Bu yazımdan sonra sakın ha birileri çevreciyim, ağaç severim, yeşil severim, biz ağaçları kestirmeyiz diyerek karşıma çıkıp ileri geri konuşmasın. Ben de ağaç severim, çevreciyim, şu ana kadar diktiğim ağaçların sayısını da bilmiyorum. Günümüz teknolojisinde ağaçlara zarar vermeden köküyle birlikte başka alanlara dikilmektedirler. Aşıkpaşa Türbesinin etrafında bulunan ağaçlarda teknolojik yöntemlerle sökülerek uygun alanlara dikilebilir.

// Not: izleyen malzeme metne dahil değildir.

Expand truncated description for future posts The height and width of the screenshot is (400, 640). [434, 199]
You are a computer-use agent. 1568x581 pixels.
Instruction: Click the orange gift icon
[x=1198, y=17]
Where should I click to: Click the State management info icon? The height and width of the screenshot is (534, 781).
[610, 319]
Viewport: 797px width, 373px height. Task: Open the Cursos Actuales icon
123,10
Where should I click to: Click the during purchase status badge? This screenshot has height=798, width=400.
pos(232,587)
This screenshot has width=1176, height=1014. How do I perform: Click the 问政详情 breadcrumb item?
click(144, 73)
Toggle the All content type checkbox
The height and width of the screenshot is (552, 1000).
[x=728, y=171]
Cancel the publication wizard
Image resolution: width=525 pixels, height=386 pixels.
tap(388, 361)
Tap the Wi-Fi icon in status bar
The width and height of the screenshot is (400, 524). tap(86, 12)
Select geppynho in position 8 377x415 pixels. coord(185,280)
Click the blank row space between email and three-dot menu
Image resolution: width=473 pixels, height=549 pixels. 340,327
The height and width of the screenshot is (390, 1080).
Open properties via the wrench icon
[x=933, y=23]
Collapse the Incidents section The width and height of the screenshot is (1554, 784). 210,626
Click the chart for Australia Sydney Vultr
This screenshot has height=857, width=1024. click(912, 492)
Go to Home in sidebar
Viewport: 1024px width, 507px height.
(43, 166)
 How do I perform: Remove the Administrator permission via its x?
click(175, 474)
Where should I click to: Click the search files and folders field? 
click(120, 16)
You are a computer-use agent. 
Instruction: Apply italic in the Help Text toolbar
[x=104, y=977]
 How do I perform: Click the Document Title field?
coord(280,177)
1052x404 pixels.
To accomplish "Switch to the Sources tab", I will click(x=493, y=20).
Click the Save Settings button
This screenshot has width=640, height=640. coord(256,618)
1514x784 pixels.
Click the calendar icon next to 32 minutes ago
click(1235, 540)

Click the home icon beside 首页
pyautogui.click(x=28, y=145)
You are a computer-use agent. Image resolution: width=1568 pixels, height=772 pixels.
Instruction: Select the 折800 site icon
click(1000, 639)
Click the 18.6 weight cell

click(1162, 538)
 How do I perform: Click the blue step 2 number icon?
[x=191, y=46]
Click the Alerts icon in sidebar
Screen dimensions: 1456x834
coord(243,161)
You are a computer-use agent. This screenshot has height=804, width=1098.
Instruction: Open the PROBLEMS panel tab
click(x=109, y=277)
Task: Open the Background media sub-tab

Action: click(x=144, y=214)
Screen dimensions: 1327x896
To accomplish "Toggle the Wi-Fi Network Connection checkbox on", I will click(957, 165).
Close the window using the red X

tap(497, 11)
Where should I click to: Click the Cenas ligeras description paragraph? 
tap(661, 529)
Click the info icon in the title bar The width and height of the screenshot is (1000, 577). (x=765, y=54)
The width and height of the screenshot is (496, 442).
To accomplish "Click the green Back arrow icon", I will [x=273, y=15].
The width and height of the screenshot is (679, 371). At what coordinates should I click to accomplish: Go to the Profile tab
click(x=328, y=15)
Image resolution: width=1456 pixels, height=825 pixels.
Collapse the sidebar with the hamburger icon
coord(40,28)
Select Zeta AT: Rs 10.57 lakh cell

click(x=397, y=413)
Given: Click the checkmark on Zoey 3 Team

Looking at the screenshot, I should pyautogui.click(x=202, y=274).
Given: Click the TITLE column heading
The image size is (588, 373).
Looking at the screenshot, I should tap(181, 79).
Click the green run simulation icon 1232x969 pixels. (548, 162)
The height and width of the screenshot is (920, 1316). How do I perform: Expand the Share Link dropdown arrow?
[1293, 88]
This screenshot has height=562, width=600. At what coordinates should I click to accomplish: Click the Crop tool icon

İllaki yeşillendirme olacaksa küçük bodur ağaçlar dikilebilir, zemin çimlenebilir, çiçek ve güller ekilebilir.
Bunun en güzel örneğini Konya Mevlana Türbesinde gördük. Konya Mevlana Türbesinin önünü kapatan ağaçlar teknolojik aletlerle sökülerek başka alanlara dikilmiş ve Mevlana Türbesinin açığa çıkarılması sağlanmıştır.
Binanın türü, cinsi ne olursa olsun ağaçların binalara çok yakın olmasının temellere zarar verdiği herkes tarafından bilinmektedir. Binaların görünümü ve sağlam olması açısından orijinal yapılarda binalara yakın ağaç dikilmemektedir. Aşıkpaşa Türbesinin de orijinal halinde etrafında ağaçlar dikilmemiş, mevcut ağaçlar yeşillendirme ve güzelleştirme açısından sonrada dikilmiş, büyüyen gelişen ağaçlar türbenin görünümü engellemiştir.
Aşıkpaşa Türbesi’nin açığa çıkarılması, görünmesi için etrafındaki ağaçların kaldırılması, gece ışıklandırılmasının yapılması ve sürekli olarak ziyarete açık hale getirilmesi için ilgili makamlar tarafından gereğinin bir an önce yapılması faydalı olacaktır.
Burada esas olan ağaçlar değil, Aşıkpaşa Türbesi’dir.